Mientras continúa la polémica por salida de Marco Lavagna de la dirección del INDEC a raíz de la decisión del presidente Javier Milei de retrasar la implementación de la nueva metodología para medir la inflación, una misión del Fondo Monetario Internacional arribó a la Argentina para la revisión de las metas que fijaron con el Gobierno para el primer trimestre de 2025.
La delegación del FMI llegó a Buenos Aires luego de que durante las primeras semanas del año, el Banco Central acumulara más de 1300 millones de dólares en sus reservas internacionales, una de las principales demandas del Fondo.

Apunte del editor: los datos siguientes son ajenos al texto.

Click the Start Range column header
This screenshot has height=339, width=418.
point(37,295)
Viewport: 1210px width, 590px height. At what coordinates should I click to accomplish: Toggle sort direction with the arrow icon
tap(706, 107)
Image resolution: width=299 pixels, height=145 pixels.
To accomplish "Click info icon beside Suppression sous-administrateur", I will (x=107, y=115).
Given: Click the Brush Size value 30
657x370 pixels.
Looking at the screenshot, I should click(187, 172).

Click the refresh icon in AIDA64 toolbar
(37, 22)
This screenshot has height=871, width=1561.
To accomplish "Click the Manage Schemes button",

Durante los próximos días, los enviados del Fondo analizarán la marcha del programa de 20.000 millones de dólares firmado el año pasado para habilitar el desembolso de USD 1000 millones.
La visita del Fondo se produce en medio de la polémica que desató la salida de Marco Lavagna de la dirección del INDEC. Según dijeron el jefe de Gabinete Manuel Adorni y el ministro de Economía, Luis Caputo, Lavagna dejó su cargo por "diferencias técnicas". De acuerdo con su explicación, el ex funcionario, que provenía de la gestión de Alberto Fernández, pretendía implementar a partir de enero el nuevo método para medir la evolución del costo general de vida.

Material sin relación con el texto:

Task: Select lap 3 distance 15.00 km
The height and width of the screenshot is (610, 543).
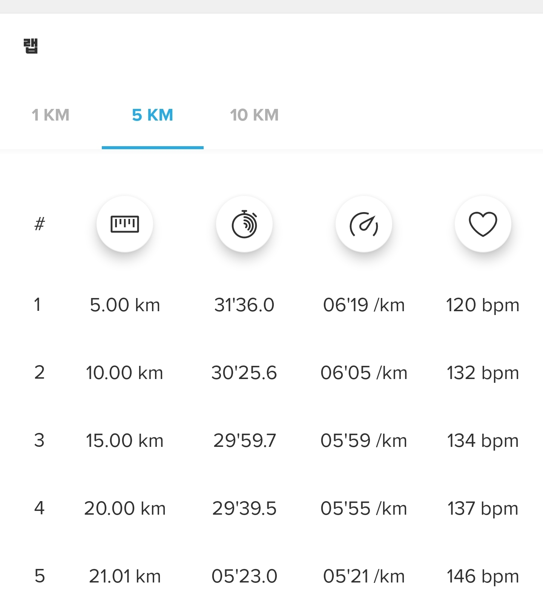Action: point(125,440)
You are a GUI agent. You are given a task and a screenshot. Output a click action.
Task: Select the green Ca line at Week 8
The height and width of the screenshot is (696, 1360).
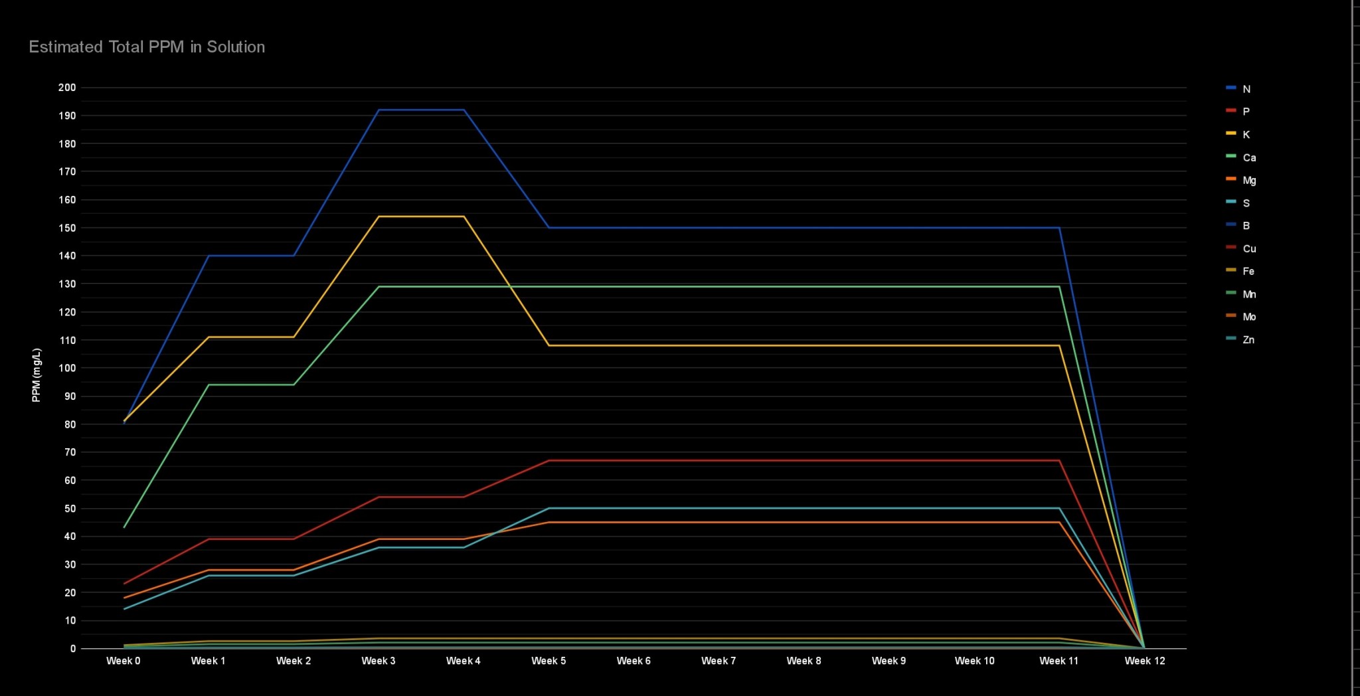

Sin embargo -esto también fue reconocido por funcionarios nacionales-, el presidente Javier Milei dio la orden de postergar el nuevo sistema hasta que "el proceso de desinflación haya concluido". Esto, siempre según la versión oficial, para poder realizar una comparación sobre la misma base.
Pero esto contradice una recomendación que el Fondo había plasmado en un staff report de agosto del año pasado. “Se espera que el organismo estadístico (Indec) publique hacia fines de 2025 el Índice de Precios al Consumidor (IPC) actualizado, basado en la encuesta de gastos de los hogares 2017-2018, con el objetivo de reflejar mejor los cambios estructurales en los patrones de costos y mejorar la calidad de los datos", decía un pasaje del texto. Caputo había dicho que la modificación no había sido pedida por el Fondo.
Como sea, la intervención del Ejecutivo sobre las estadísticas oficiales reavivó viejos fantasmas. Casi 20 años después de la intervención de Guillermo Moreno -que derivó hasta en juicios internacionales contra la Argentina-, la gestión de Javier Milei sumó otro capítulo a la serie de intromisiones de la Presidencia sobre la elaboración de las estadísticas oficiales.